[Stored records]
*** Begin section ***

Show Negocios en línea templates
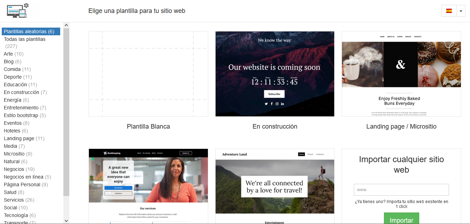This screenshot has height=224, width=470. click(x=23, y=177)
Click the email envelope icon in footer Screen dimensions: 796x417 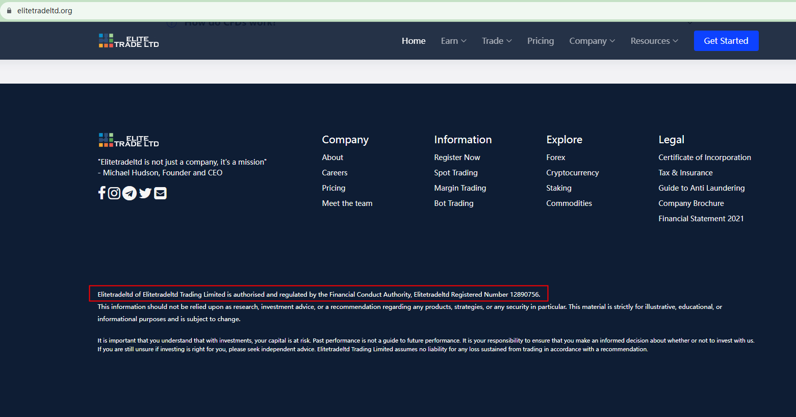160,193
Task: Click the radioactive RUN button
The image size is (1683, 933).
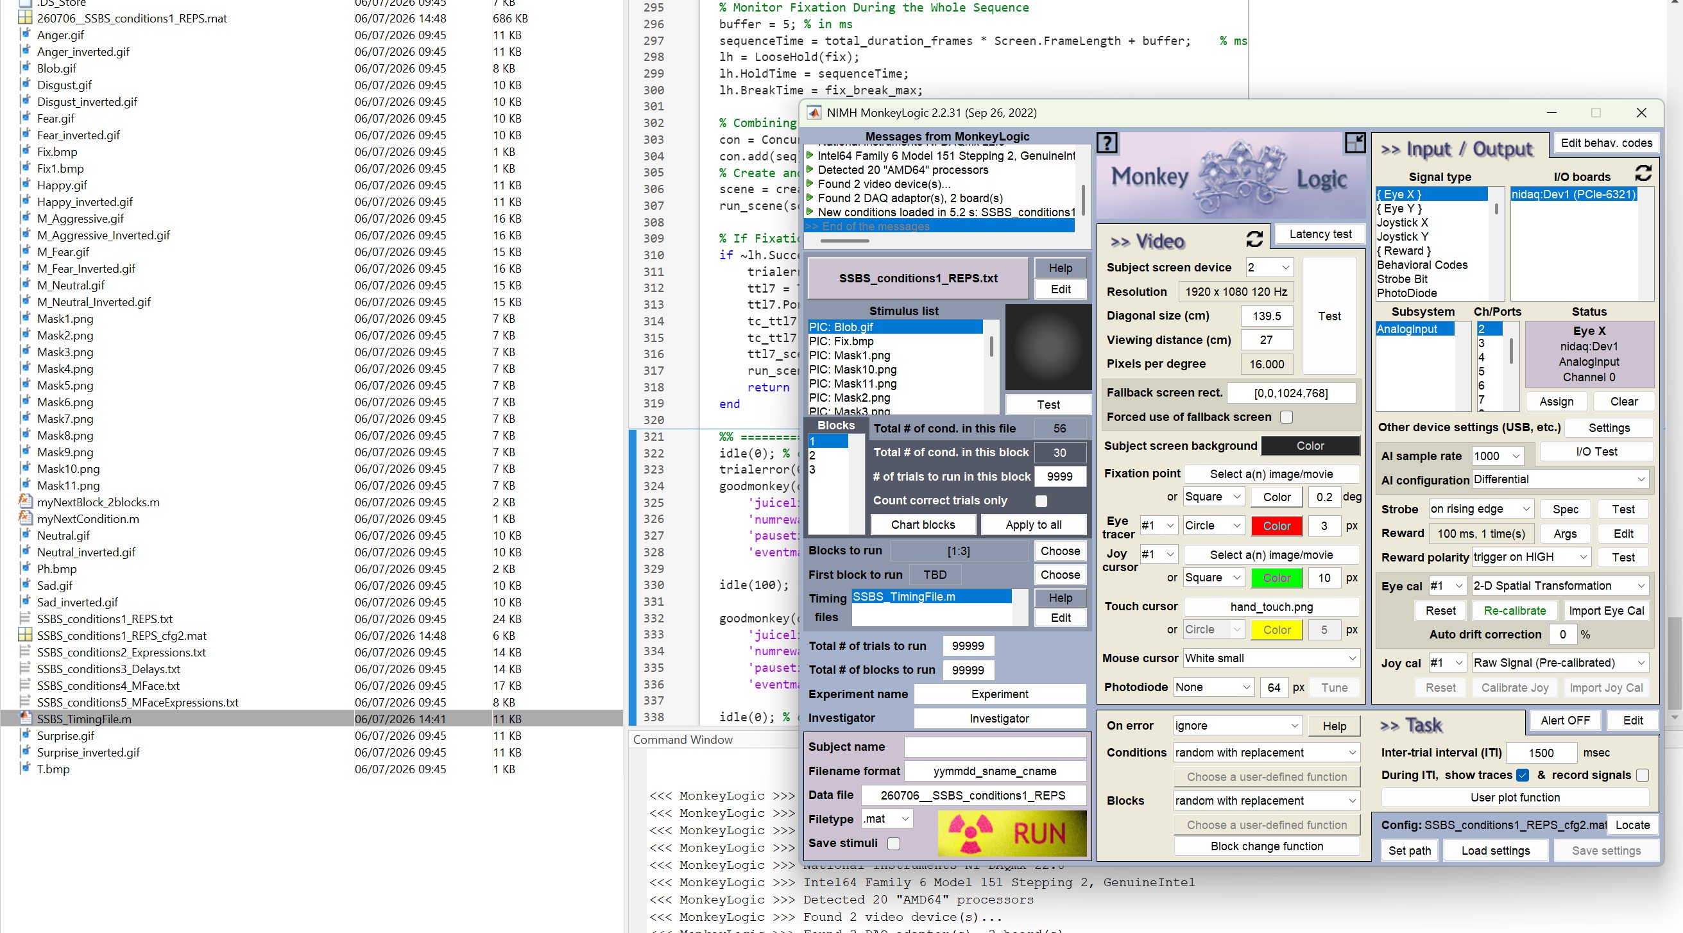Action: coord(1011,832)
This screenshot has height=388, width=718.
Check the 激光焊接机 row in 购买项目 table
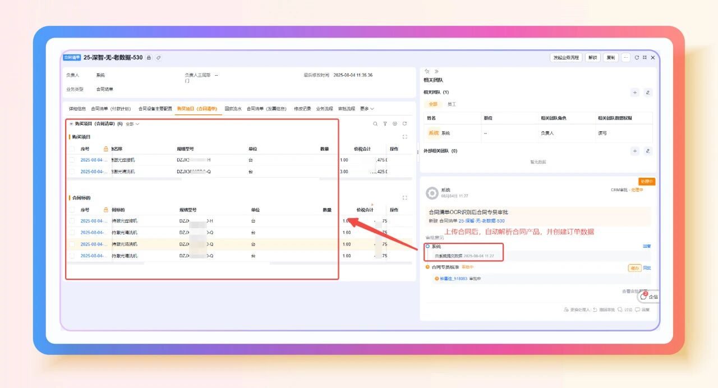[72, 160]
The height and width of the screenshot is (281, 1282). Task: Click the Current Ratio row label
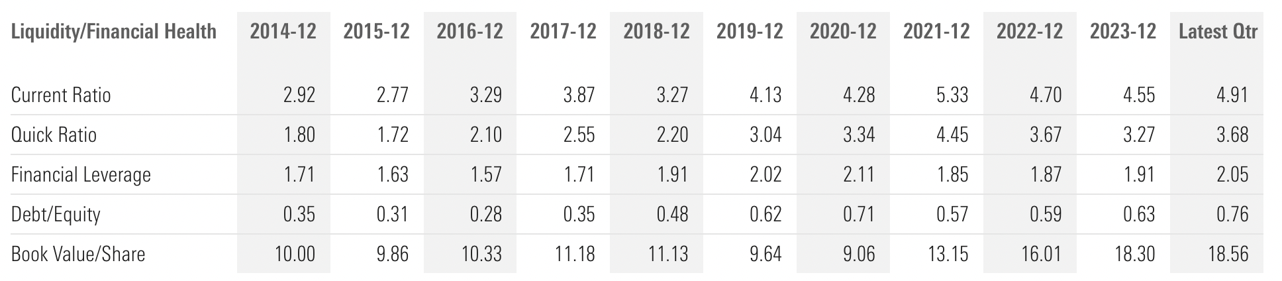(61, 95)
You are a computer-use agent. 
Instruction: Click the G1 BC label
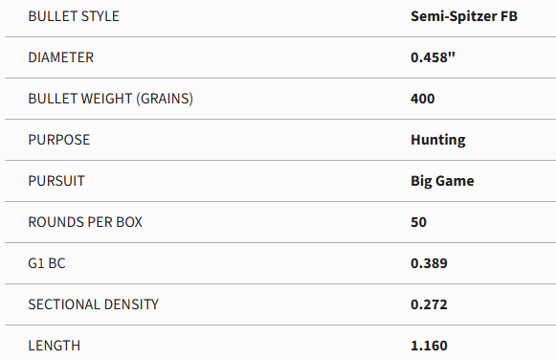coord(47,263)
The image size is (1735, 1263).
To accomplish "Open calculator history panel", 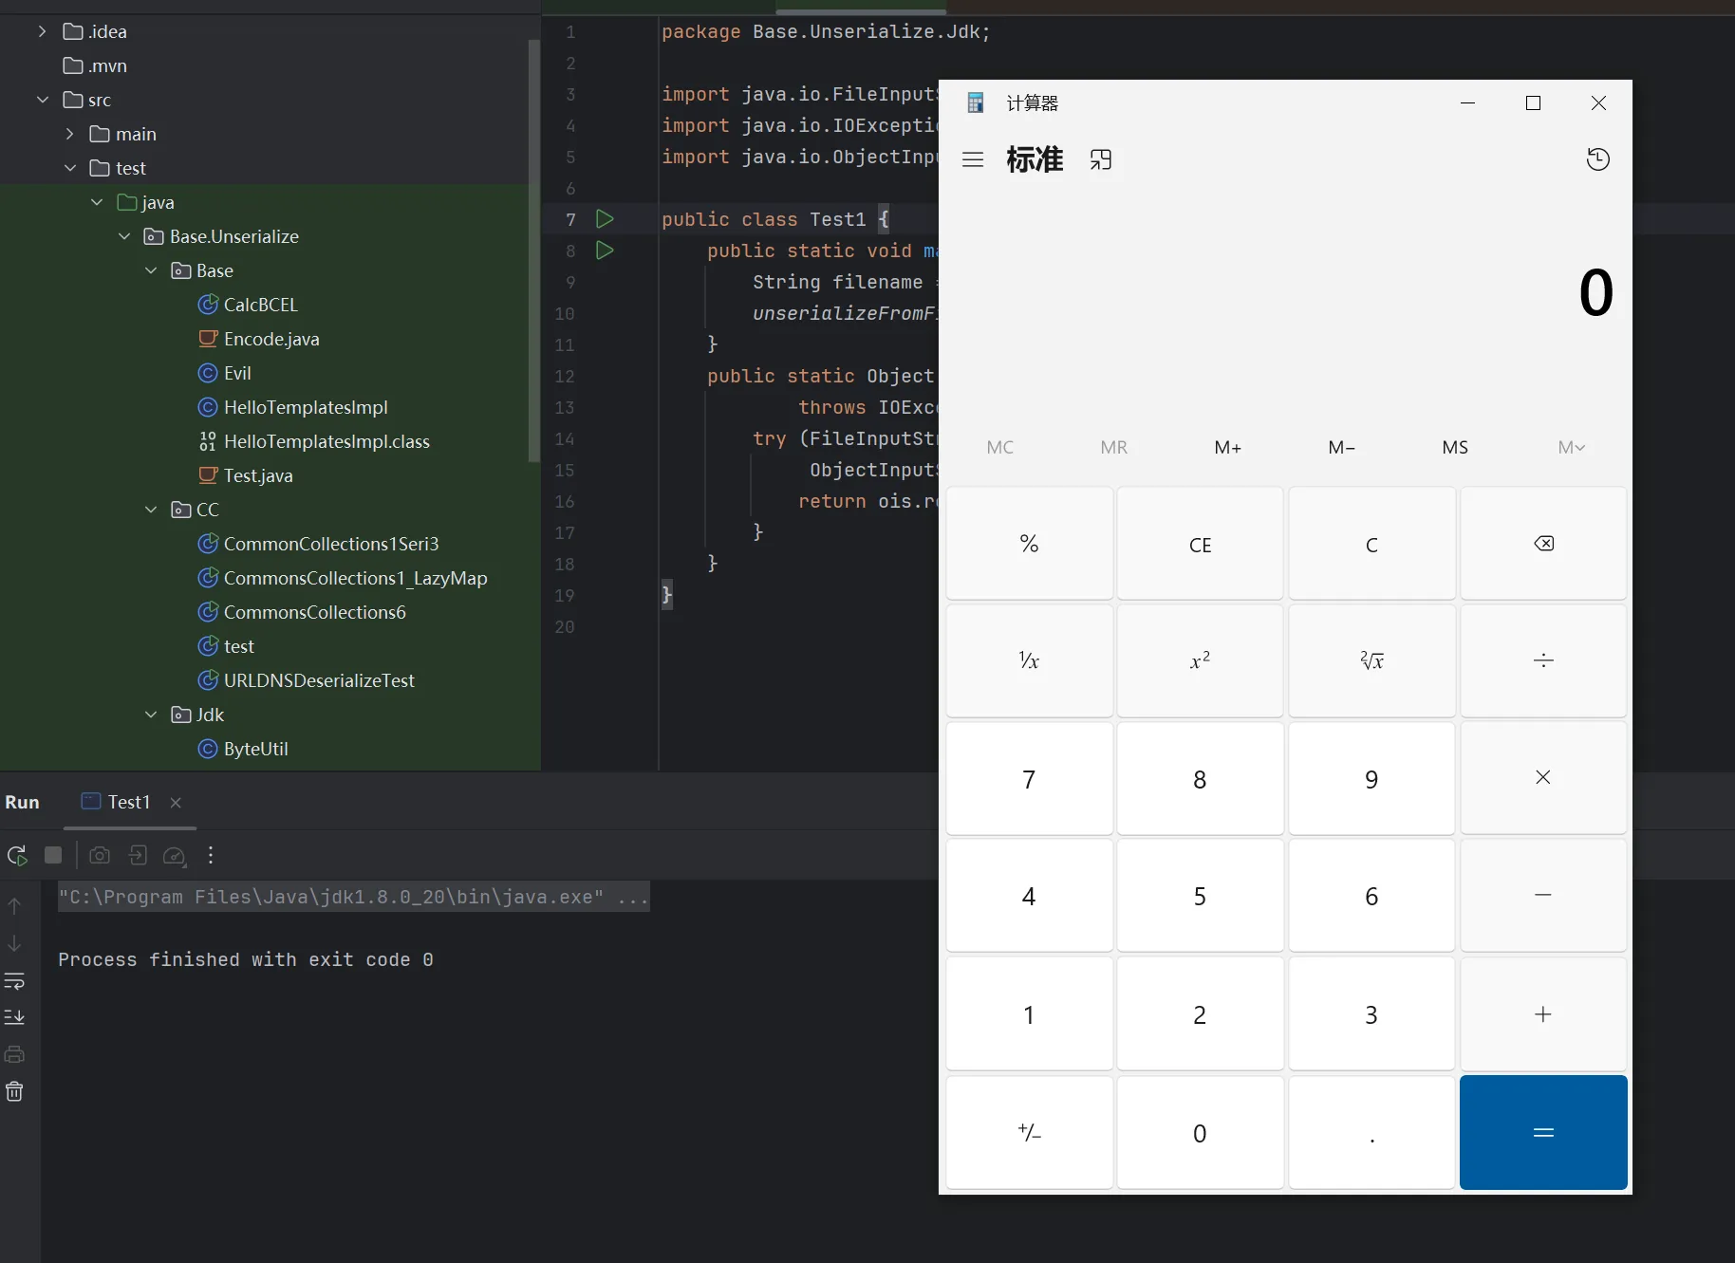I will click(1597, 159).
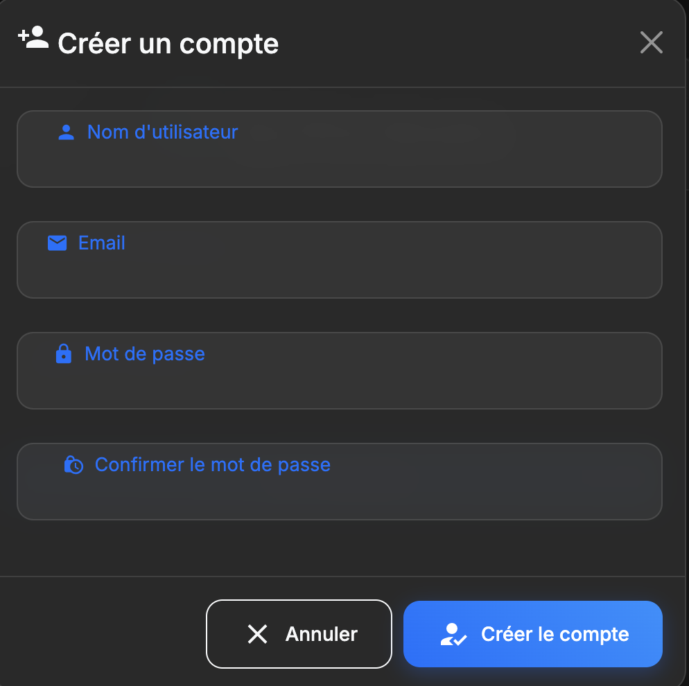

*** End section ***

What is required = Using the entries above, transcribe every line from the line containing "The height and" through the line containing "The image size is (1735, 1263).". Do not copy pictures.

Task answer =
The height and width of the screenshot is (281, 1282). Task: Click the Current Ratio row label
(61, 95)
You are a computer-use agent. 
Instruction: Click the G1 BC label
coord(47,263)
The image size is (1735, 1263).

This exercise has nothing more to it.